Top of Data provided
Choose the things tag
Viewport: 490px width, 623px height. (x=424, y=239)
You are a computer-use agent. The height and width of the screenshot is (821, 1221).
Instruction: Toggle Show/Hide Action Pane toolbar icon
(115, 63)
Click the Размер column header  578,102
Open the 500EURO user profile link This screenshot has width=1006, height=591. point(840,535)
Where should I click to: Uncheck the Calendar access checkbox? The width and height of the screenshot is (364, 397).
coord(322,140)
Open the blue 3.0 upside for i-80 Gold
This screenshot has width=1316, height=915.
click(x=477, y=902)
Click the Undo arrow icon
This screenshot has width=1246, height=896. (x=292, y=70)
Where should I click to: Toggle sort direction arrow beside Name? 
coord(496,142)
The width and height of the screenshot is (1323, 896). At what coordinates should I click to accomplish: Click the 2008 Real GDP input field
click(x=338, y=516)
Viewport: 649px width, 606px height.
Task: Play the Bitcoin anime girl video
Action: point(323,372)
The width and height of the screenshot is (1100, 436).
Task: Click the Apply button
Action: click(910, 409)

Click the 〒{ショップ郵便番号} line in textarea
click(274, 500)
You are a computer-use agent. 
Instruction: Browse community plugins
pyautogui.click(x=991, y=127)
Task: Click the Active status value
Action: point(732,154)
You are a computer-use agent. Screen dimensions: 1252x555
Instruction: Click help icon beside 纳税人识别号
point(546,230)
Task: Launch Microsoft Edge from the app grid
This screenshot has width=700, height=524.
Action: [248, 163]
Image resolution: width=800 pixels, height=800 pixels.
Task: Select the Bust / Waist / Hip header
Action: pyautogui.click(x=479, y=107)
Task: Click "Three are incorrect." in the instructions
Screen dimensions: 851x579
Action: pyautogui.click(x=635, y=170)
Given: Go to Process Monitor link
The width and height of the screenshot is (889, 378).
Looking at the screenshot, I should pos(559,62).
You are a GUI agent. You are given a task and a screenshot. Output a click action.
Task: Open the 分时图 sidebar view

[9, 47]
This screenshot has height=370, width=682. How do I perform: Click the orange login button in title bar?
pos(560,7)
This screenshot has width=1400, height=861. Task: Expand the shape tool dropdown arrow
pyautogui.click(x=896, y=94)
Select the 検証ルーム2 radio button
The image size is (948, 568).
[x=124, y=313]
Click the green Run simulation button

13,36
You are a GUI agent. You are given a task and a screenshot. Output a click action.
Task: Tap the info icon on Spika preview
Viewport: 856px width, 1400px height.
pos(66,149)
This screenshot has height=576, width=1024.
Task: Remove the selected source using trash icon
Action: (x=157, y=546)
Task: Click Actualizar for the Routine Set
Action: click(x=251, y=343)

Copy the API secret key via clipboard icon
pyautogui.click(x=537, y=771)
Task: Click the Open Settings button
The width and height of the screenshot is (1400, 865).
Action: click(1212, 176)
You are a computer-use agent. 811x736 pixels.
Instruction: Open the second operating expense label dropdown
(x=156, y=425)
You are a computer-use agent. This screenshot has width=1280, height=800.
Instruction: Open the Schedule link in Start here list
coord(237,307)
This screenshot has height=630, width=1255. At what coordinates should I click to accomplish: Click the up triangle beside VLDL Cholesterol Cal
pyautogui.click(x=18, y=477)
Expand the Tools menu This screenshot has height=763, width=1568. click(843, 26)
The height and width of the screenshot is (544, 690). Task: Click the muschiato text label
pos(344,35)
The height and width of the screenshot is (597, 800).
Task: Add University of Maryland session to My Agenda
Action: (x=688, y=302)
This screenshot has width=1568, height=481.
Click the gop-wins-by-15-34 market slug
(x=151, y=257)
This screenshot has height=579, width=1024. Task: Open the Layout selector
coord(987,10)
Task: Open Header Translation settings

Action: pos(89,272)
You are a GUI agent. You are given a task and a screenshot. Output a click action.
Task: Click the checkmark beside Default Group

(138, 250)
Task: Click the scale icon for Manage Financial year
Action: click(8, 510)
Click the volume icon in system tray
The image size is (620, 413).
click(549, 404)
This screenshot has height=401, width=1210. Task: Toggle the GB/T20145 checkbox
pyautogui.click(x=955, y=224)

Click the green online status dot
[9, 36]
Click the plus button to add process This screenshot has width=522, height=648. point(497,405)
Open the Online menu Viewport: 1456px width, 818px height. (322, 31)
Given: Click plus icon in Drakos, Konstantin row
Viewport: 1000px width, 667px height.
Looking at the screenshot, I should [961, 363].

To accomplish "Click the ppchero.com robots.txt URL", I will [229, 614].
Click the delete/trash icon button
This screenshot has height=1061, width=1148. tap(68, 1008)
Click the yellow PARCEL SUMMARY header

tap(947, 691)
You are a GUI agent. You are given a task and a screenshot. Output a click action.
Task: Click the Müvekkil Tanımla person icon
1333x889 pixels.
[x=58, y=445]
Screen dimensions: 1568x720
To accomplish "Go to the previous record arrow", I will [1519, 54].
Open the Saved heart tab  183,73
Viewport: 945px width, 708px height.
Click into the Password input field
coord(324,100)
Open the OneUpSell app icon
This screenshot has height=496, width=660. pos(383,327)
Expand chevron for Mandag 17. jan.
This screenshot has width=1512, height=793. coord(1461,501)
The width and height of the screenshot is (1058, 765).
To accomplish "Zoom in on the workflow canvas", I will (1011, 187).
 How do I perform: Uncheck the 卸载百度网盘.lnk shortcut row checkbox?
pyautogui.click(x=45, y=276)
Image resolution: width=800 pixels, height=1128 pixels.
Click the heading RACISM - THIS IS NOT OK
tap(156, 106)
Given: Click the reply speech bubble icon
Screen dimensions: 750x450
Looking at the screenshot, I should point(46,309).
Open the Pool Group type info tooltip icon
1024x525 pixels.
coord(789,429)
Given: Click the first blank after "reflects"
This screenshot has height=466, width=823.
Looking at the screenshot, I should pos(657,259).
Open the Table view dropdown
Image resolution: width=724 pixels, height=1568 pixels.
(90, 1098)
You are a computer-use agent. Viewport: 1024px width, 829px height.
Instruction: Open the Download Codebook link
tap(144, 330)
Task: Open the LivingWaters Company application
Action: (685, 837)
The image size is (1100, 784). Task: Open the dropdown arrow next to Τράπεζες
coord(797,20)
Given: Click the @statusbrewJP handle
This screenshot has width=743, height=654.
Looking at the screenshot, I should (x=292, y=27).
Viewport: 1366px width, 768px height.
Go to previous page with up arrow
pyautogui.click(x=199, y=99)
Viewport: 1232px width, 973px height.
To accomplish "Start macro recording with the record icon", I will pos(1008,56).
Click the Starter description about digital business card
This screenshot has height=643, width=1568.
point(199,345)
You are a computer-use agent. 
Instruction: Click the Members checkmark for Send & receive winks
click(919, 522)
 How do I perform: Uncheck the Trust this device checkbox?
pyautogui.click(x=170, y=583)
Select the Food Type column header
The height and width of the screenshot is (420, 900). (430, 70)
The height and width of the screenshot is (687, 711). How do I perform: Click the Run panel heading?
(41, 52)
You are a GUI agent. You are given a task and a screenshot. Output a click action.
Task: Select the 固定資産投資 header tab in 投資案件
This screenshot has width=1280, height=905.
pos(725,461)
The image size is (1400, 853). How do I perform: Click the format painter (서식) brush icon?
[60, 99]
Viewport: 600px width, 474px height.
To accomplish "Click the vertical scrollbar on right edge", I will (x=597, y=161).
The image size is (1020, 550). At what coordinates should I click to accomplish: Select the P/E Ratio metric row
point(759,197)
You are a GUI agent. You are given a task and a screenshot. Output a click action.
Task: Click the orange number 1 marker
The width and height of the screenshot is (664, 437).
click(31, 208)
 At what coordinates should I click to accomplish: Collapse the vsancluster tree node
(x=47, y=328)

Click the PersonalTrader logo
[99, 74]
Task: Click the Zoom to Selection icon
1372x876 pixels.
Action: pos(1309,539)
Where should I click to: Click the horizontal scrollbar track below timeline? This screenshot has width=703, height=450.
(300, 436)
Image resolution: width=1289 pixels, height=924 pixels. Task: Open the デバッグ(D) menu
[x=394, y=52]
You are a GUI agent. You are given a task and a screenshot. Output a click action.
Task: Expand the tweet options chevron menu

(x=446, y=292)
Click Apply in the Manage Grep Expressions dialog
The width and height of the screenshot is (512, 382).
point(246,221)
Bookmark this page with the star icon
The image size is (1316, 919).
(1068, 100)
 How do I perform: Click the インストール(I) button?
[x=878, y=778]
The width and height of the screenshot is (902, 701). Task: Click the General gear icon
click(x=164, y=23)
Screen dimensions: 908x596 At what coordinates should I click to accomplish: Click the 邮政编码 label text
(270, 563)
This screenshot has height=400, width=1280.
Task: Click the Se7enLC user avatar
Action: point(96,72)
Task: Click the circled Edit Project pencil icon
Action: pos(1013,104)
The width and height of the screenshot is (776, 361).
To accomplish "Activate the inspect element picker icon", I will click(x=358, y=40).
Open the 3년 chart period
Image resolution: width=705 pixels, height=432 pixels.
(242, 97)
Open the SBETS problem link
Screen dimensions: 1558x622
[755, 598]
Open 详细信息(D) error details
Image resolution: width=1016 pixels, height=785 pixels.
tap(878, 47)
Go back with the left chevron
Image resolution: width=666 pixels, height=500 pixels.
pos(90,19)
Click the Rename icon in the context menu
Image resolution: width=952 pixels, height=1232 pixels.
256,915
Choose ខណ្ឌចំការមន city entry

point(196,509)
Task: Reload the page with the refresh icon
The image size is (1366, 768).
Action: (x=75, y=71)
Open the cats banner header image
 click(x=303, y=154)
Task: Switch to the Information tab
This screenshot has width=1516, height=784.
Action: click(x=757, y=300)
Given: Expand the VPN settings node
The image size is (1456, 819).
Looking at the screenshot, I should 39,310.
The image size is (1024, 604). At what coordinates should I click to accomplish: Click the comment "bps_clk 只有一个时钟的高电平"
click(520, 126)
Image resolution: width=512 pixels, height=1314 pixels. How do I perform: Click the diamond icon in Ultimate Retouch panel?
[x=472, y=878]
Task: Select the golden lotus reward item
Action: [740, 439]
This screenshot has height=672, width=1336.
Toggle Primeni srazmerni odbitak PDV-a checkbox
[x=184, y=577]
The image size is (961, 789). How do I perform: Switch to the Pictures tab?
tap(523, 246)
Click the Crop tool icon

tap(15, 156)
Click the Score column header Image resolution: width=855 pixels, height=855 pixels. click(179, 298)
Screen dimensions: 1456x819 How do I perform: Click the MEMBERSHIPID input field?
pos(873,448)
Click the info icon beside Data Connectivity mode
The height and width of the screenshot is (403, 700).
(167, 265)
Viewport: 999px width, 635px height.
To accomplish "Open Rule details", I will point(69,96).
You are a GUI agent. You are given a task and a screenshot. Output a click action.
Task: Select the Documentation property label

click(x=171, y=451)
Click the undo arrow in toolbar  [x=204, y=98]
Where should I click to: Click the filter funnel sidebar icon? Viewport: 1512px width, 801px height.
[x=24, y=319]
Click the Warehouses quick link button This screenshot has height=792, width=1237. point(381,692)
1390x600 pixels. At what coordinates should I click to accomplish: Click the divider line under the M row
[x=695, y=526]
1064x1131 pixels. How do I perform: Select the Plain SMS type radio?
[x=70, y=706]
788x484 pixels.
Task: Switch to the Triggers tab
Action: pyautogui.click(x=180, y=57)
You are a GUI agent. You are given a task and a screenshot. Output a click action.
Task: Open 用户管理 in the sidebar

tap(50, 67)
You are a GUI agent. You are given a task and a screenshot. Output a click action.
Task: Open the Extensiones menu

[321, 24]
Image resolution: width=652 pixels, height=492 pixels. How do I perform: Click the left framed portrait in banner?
Bottom of Data provided
- **About this task**: Look above for the line containing "The image size is (961, 789).". Output from there through the line containing "Click the Warehouses", exactly and inclusively.

- **Response area**:
The image size is (961, 789). How do I perform: Switch to the Pictures tab?
tap(523, 246)
Click the Crop tool icon

tap(15, 156)
Click the Score column header Image resolution: width=855 pixels, height=855 pixels. click(179, 298)
Screen dimensions: 1456x819 How do I perform: Click the MEMBERSHIPID input field?
pos(873,448)
Click the info icon beside Data Connectivity mode
The height and width of the screenshot is (403, 700).
(167, 265)
Viewport: 999px width, 635px height.
To accomplish "Open Rule details", I will point(69,96).
You are a GUI agent. You are given a task and a screenshot. Output a click action.
Task: Select the Documentation property label

click(x=171, y=451)
Click the undo arrow in toolbar  [x=204, y=98]
Where should I click to: Click the filter funnel sidebar icon? Viewport: 1512px width, 801px height.
[x=24, y=319]
Click the Warehouses quick link button This screenshot has height=792, width=1237. point(381,692)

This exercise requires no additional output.